Lever seven is salience. The brain notices contrasts, concrete details, and unusual framing. Abstract benefits do not move people. Tangible ones do. Do not say, increase efficiency. Say, save two hours every week by replacing five status meetings with one shared dashboard. Use concrete nouns, active verbs, and small numbers spelled out. Pair your message with a vivid example that the listener can imagine performing in real time.
Lever eight is friction design. People are more sensitive to effort than to reward. Reduce the steps, time, and uncertainty between yes and done. Provide pre filled forms, default options, and clear next actions. Show what happens after the click. When friction is unavoidable, narrate it with empathy and a path. This takes five minutes, and here is the checklist. Friction is the quiet killer of persuasion, so treat every extra step as a cost that needs a return.
Lever nine is timing and state. Attention and mood shape decisions. Catch people when the benefit is immediately relevant. If you pitch coffee in the afternoon slump, you are already halfway there. If you request a budget at quarter end when money is tight, you start with headwinds. Use temporal landmarks to your advantage. New week, new month, and new quarter moments create fresh start energy. Pair your ask with those windows when possible.
Now turn the levers into a repeatable process. Use the five part persuasion plan. Audience, goal, barriers, levers, and path.

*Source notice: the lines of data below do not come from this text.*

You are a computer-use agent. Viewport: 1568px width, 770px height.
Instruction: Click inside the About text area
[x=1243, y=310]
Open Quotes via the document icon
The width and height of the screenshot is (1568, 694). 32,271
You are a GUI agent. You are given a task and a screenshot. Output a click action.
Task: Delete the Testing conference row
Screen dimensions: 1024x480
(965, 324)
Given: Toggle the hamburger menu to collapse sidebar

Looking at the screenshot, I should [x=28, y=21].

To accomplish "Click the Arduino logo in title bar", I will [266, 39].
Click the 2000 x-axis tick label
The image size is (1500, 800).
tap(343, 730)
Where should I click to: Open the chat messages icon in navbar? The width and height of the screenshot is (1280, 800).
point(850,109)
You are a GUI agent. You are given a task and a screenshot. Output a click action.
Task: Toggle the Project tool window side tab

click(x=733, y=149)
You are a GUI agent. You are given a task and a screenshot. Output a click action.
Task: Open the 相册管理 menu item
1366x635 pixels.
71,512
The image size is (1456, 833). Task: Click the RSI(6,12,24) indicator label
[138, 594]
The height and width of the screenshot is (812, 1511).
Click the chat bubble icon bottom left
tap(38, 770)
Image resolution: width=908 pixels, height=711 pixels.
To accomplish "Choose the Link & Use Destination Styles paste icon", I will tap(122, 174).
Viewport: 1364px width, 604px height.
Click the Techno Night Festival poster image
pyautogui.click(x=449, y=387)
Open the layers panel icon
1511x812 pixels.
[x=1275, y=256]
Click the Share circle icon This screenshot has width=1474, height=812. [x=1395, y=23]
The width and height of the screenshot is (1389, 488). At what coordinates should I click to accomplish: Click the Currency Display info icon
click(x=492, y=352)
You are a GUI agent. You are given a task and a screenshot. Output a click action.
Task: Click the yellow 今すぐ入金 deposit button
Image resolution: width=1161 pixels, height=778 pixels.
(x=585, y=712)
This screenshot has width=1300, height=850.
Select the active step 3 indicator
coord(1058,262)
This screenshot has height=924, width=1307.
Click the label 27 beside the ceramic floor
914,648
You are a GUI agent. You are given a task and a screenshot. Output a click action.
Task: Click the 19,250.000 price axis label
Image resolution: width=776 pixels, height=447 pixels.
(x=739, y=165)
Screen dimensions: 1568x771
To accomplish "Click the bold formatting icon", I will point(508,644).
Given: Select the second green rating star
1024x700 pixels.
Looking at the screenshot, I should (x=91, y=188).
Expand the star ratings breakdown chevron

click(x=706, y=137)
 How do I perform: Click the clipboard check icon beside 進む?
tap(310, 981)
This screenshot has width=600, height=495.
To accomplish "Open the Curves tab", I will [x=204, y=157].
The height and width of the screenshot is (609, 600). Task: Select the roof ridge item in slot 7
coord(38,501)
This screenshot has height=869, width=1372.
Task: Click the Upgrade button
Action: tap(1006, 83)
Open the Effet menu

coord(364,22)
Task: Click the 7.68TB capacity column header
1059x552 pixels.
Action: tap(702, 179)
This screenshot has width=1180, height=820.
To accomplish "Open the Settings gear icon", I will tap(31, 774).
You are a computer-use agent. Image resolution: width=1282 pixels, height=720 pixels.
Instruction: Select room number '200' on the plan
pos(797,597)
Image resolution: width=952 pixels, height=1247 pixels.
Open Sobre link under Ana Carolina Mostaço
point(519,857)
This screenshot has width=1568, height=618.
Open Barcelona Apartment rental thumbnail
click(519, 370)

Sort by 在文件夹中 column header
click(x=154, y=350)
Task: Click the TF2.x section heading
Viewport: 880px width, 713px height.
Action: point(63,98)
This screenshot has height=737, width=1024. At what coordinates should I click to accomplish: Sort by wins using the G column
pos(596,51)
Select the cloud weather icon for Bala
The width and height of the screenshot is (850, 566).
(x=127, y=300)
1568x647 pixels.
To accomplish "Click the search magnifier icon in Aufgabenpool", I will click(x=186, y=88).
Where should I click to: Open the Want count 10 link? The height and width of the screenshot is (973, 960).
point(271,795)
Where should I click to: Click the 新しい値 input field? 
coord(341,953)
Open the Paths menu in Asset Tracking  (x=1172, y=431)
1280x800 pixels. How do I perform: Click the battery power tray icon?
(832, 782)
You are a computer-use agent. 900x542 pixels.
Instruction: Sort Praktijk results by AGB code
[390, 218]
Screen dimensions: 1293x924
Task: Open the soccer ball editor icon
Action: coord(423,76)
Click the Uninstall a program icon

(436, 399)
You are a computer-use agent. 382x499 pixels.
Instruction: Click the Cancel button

Audience. Write a short profile of your listener. Roles, incentives, fears, and recent pressures. One paragraph is enough. Your aim is not to psychoanalyze but to identify the job they are trying to get done and the risks they want to avoid.
Goal. Define the single action you want them to take. Make it concrete. Include the when. Approve the pilot this week. If you pack multiple asks into one conversation, you split attention and weaken commitment.
Barriers. List the reasons a reasonable person might say no. Cost, risk, complexity, misalignment with incentives, status concerns, and simple inertia. Rank them by likelihood and severity. Do not skip this step. Anticipation is half of persuasion.
Levers. Map one or two levers to the top barriers. If risk is a barrier, use authority, social proof, and a small pilot. If complexity is a barrier, use friction reduction and salience with a clear before and after. Resist the urge to pile on many levers. Two well chosen beats eight scattered ones.
Path. Design the concrete sequence. How you open, what you show, the proof you provide, the ask you make, and the exact next step. Write it out, rehearse it briefly, and edit for brevity.
Let’s apply the process to a work example. You want your manager to adopt a tool that reduces meeting time. Audience. A busy manager measured by team output and stability, annoyed by admin overhead, cautious about disrupting routines mid quarter. Goal. Approve a thirty day pilot this week. Barriers. Fear of switching costs, risk of team confusion, skepticism about vendors. Levers. Social proof from similar teams, authority through a short internal case study, friction reduction with a done for you setup, and salience with a concrete time savings. Path. Open with a one sentence context. Our team loses five hours a week in status meetings. Provide proof. Three teams in our department piloted this tool last month. They cut status meetings from five to one and reported no drop in coordination. Show authority. Here is the one page summary of their metrics and quotes. Reduce friction. I have a template agenda and the tool pre configured with our projects. Ask. Can we run a thirty day pilot starting Monday with just our group. Next step. If you say yes, I will send a calendar invite and an onboarding doc today. Every sentence tracks to a lever. The ask is precise. The next step is easy.